During another period of time she rented office space downtown to use as her office and one year she drove to Winters daily to work in a friend’s quiet house. Sometimes she wrote at the library and sometimes she would just leave the house and sit in the car and write.
Finally she had a body of work, a story, that she could call finished.
“I think it’s a good story and I’m proud of it,” she said in a recent interview.
“The Devil’s Footpath” is an historical novel set in Sierra Valley, Calif., in 1864 and New Bern, N.C., in 1824. The story hinges on the life of Zipporah Hess Maury, a violinist who, unlike her namesake (Moses’ wife), cannot quietly endure her 40 years in the wilderness and disappear.
When the story begins, Zipporah is an old eccentric skirting the edges of Sierra Valley. Ranchers call her Wild Ramp Mary after the garland of onions she wears around her neck and she seems harmless enough until she steals a rancher’s baby. So isolated that she lives in an abandoned gold mine, she gropes toward human connection and a way home. Her’s is a cautionary tale.
“She has made a mistake, but she doesn’t know how to correct it,” McPherson said.
In fact, Zipporah needs to travel back East, back to the early days of her marriage, in order to reconnect.
McPherson graduated from University of North Carolina at Chapel Hill, got her master’s at Utah State and then a Ph.D. in psychology. She intended to follow an academic career, but life got in the way. She married in 1981 and after three moves and five kids she realized that the academic life was not going to work for her.
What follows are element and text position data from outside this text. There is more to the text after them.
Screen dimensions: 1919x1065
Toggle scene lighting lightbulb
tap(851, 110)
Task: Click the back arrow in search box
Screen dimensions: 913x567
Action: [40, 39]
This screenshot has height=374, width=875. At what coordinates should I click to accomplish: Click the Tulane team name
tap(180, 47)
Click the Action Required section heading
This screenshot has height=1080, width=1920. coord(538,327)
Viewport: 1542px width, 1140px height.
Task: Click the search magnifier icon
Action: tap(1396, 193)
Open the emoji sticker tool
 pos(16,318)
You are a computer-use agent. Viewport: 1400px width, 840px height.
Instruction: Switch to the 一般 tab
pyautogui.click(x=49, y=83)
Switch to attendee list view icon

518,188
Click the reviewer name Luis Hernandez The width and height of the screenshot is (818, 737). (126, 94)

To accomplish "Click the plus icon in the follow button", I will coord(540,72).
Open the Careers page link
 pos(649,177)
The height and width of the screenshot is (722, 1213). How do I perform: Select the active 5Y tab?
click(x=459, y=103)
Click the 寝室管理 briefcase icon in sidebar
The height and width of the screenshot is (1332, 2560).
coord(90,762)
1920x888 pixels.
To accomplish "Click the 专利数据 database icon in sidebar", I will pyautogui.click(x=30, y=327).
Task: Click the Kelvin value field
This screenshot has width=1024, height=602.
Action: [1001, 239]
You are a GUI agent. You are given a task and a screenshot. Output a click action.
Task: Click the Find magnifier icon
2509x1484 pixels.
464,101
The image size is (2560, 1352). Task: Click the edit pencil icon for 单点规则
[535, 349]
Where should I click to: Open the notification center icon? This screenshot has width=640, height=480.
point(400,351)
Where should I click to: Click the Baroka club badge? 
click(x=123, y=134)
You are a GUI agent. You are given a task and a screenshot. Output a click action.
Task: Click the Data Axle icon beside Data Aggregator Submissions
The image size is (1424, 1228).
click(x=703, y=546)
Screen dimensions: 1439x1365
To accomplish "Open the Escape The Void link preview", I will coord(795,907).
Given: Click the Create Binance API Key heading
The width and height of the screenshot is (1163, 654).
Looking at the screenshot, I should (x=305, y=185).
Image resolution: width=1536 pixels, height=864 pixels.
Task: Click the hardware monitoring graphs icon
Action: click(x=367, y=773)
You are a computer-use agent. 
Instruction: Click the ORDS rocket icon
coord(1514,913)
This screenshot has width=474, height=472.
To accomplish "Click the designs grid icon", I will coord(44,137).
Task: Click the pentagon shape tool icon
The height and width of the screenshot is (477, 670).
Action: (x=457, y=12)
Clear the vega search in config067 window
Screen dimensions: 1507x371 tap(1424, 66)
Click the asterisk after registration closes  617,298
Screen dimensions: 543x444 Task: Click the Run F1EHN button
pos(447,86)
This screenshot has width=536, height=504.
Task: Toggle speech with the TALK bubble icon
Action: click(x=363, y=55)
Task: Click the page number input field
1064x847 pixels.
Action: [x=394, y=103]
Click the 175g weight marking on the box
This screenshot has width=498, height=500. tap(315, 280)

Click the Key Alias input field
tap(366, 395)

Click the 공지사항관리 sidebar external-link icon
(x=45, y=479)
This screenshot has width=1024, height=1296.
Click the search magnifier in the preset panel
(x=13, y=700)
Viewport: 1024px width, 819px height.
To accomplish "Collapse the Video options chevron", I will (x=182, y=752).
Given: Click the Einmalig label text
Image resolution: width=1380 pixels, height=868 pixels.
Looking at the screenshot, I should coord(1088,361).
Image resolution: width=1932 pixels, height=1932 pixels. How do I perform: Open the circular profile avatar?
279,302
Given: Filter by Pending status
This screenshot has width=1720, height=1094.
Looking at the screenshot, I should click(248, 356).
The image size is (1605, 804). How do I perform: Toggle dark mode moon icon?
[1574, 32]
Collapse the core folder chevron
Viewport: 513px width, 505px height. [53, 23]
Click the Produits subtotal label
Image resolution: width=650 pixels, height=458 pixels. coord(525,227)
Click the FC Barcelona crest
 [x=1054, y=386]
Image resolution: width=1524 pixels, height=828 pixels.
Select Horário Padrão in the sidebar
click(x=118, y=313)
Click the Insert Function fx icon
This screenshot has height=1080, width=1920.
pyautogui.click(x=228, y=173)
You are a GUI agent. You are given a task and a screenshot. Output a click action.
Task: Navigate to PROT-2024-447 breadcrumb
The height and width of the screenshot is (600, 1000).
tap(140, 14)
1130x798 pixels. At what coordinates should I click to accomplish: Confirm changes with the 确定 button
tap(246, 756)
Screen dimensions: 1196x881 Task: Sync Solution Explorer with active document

“I wanted to figure out something to do on my own schedule and it seemed like writing might work,” she said.
But she would be the first to admit that it’s difficult to stay positive if no one is offering to publish your manuscript.
That’s why the writers’ workshop she attended in July was such a boon.
She respected those leading the workshop — like novelist Ron Rash — and appreciated the comments made when her novel was work-shopped.
“I learned that I was really close (to completion) and they helped me identify the areas that needed more work. I also learned that a little (western Carolina) dialect goes a long way and … that I brought my secondary characters to life quickly. My use of the third-person omniscient voice was seamless.”
McPherson said it was wonderful spending a week with writers talking about their craft.
“It just stirs the creative juices,” she said.
The next step?
“The same step that I have been taking for several years. I will be sending out new query letters to agents — I’m just going to keep on going and it’s heartening to have a group of people say that it’s good.”